_Description of the task:_
Your task is to copy every line of the records below that contains "size".

Supplied data Block Start

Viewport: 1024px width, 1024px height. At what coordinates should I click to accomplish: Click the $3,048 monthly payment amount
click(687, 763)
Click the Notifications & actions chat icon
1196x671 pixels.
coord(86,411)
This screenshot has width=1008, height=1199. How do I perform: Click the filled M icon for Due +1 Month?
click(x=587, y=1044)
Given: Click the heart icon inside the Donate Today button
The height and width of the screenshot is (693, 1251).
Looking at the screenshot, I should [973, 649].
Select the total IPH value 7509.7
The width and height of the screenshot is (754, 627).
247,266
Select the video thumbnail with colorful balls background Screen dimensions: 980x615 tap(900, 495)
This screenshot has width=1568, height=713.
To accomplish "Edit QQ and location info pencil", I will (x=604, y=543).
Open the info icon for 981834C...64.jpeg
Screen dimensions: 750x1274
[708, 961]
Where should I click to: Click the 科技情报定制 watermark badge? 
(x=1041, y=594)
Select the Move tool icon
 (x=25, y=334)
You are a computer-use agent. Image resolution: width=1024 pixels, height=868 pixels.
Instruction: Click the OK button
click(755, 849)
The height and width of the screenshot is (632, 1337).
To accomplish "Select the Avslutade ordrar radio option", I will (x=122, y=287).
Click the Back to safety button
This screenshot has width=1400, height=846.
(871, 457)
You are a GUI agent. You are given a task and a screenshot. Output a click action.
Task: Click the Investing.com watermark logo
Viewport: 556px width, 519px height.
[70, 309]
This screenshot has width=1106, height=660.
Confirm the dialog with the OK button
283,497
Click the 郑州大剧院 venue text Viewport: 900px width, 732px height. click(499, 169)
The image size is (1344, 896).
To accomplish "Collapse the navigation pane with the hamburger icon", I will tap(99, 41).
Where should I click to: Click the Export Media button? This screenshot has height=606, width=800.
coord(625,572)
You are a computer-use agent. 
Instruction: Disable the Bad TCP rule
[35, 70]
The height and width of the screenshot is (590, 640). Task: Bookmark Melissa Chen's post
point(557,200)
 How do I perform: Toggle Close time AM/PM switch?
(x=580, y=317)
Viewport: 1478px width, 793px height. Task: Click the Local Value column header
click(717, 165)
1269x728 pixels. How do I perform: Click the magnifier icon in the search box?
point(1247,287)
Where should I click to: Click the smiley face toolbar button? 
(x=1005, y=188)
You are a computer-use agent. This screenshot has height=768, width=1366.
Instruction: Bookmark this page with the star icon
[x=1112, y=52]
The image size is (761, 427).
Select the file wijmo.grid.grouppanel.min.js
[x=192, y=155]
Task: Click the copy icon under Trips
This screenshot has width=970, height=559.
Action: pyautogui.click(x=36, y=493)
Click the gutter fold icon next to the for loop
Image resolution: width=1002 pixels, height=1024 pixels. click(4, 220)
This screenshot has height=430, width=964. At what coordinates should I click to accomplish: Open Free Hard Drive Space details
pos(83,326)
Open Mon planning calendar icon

Supplied data Block End

_Problem solution:_
The image size is (1344, 896).
The image size is (761, 427).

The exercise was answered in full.